3,5. Non vorrei scrivere un encomio / apologia della normalità stradaiola. Vorrei solo dire che ci sono dischi ben suonati - ma senza spunti eccezionali - che si possono amare proprio perché fanno il lavoro sporco dell’incontrista di centrocampo, impeccabile e di secondo piano ma senza sbavature. Alla fine la maglia sudata diventa un ambito cimelio per chi ha una passione sanguigna per i propri colori. I miei sono quelli dello street / glam / sleaze.

E i miei ruba palloni della situazione sono i Junkyard, band della città degli angeli che esordisce con l’omonimo nel 1989. Chi li accosta ai GN’R – periodo "Live Like A Suicide" e "Appetite For Destruction" – probabilmente ha appena fumato oppio. Si tratta di un paragone fuori luogo che rischia addirittura di diventare ingeneroso per i cinque boyz. La loro è una proposta musicale onesta e generosa, ma priva di quel particolare estro che fa la differenza tra chi ha girato il mondo e chi è rimasto a L.A.. I Junkyard, al limite, sono dei Faster Pussycat o dei Dogs D’Amour meno scanzonati e più boogie oriented, in un certo senso composti e attenti a non uscire da certi paletti. Quelli della rigorosità espressiva che non va oltre i canoni più istituzionali del genere praticato. In marketing si direbbe che questi si sono scelti una nicchia di mercato per presentarsi essenzialmente a quella. Si può dire raw sleaze? Parlo proprio di uno sleaze rock assemblato a livello essenziale e senza compromessi.

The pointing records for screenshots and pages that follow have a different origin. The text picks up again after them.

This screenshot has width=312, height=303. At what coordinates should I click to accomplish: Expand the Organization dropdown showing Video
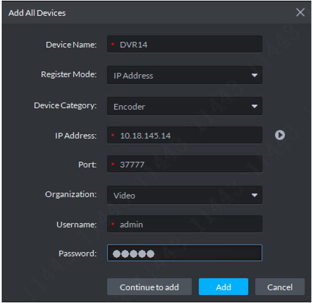[254, 195]
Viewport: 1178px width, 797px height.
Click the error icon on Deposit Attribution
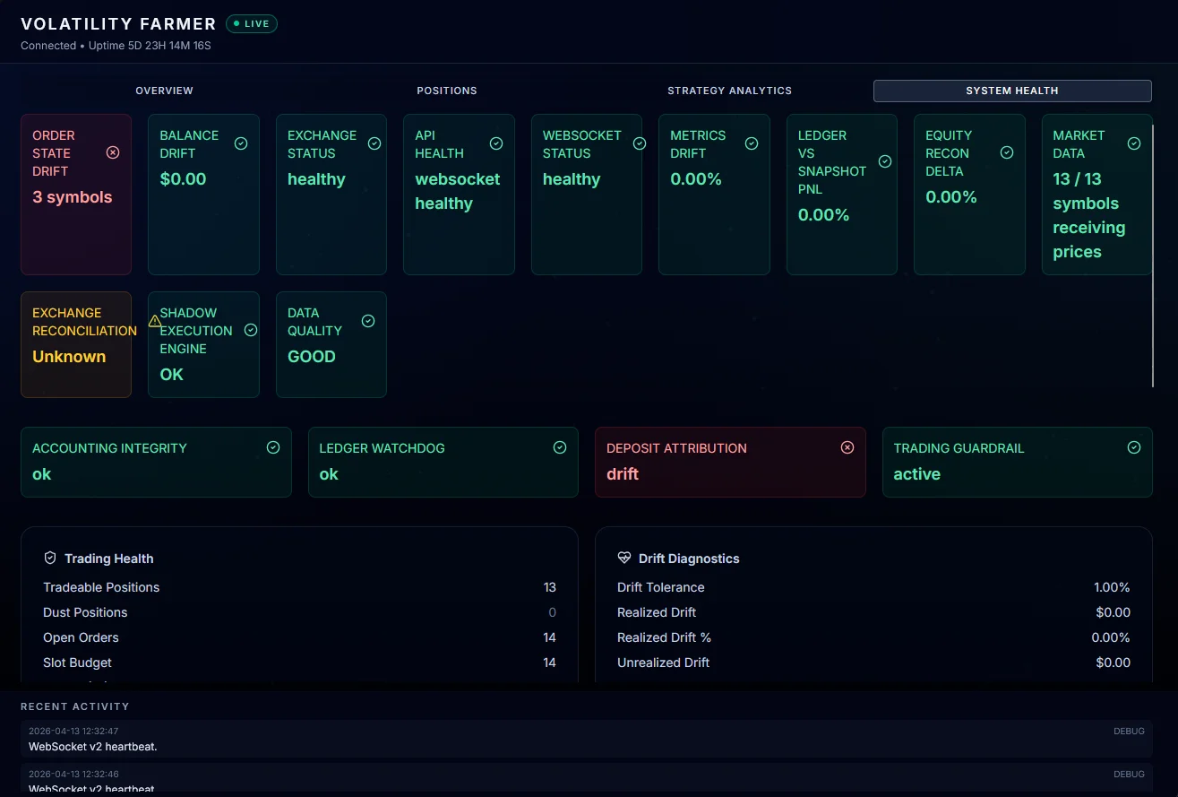pos(847,447)
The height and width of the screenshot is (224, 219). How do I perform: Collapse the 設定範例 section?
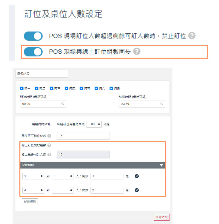click(161, 165)
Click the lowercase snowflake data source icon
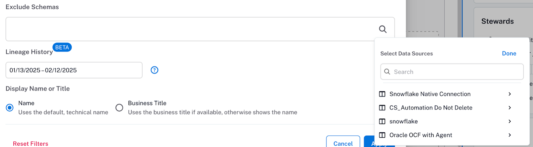 click(x=382, y=121)
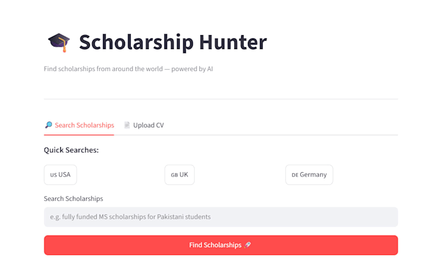The height and width of the screenshot is (262, 427).
Task: Click the Quick Searches label
Action: [x=72, y=150]
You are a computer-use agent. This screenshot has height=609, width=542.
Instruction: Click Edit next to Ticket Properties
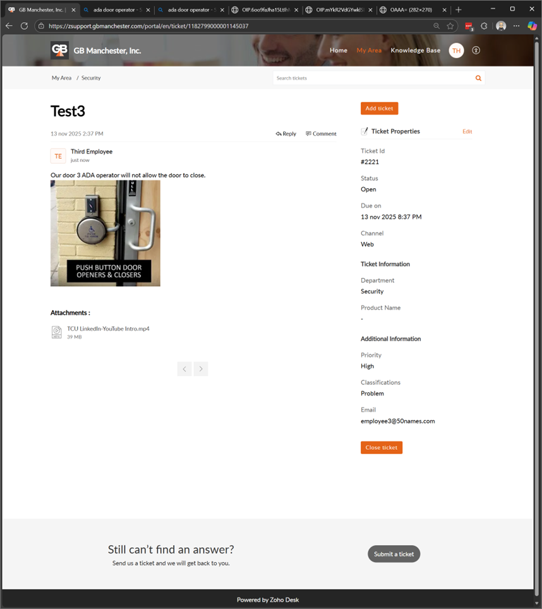pos(467,131)
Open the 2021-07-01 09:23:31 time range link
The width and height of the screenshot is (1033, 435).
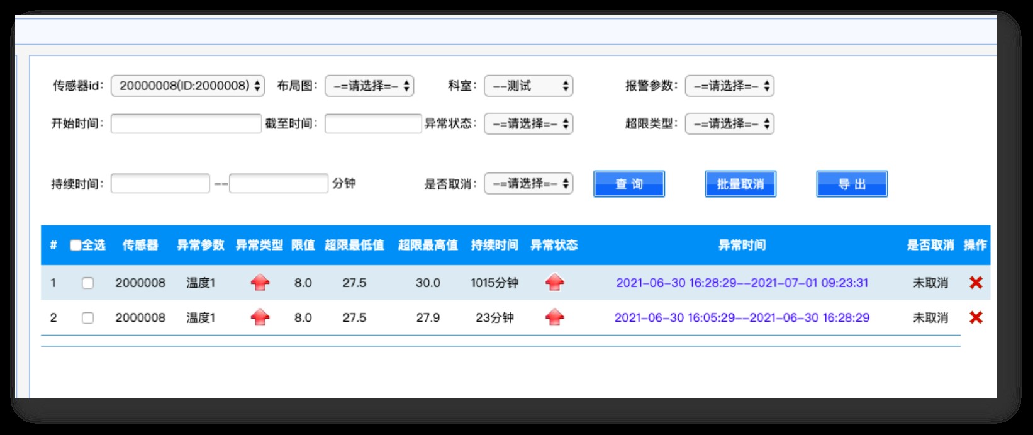(x=742, y=283)
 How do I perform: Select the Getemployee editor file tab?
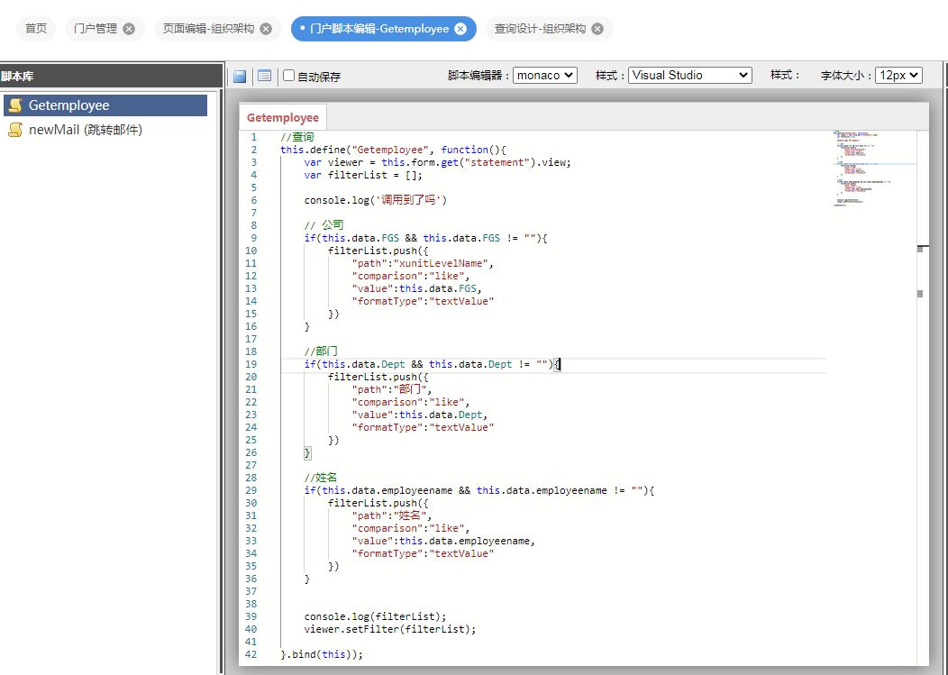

Ritmi, ruvidità, strascicamento e nasalità delle voce sono proprio quelli che si potrebbero mandare in orbita per far conoscere il genere agli alieni, nella sua più precisa oggettivazione. Anche la composizione della band – frontman David Roach – riempie le classiche cinque caselle con due chitarristi, un bassista, un batterista e una voce libera, appunto, di gestire la performance live senza strumenti in mano. Interessante è la scrittura dei testi tra quisquilie popolari dei tempi e la solita, intramontabile celebrazione della vita. Più importante è comunque l’interpretazione dello stile musicale che non cerca agganci pop, fresconi o faciloni ma si addentra nell’aspetto più bullesco glamster della vicenda californiana.

Il boogie, che si percepisce chiaramente in alcuni brani (ad esempio "Hot Rod"), diventa più evidente in un pezzo come "Texas", dove le influenze delle band del southern rock ricevono un manifesto tributo. Gran bel pezzo è "Blooze", che apre la – anche questa volta - classica 10 pieces tracklist. Degna di nota è la ballad "Simple Man", che ricorda i Faster più rebel, seguita da "Shot In The Dark", street che rispecchia perfettamente le caratteristiche di cui parlavo prima. Cito "Hollywood" perché i brani dedicati ai luoghi in cui si nasce hanno sempre qualcosa in più. Per il resto si va tra scazzi riottosi e songs essenzialmente ruvide che danno la sensazione di esser osservati sottecchi, senza mai raggiungere qualcosa di magnifico.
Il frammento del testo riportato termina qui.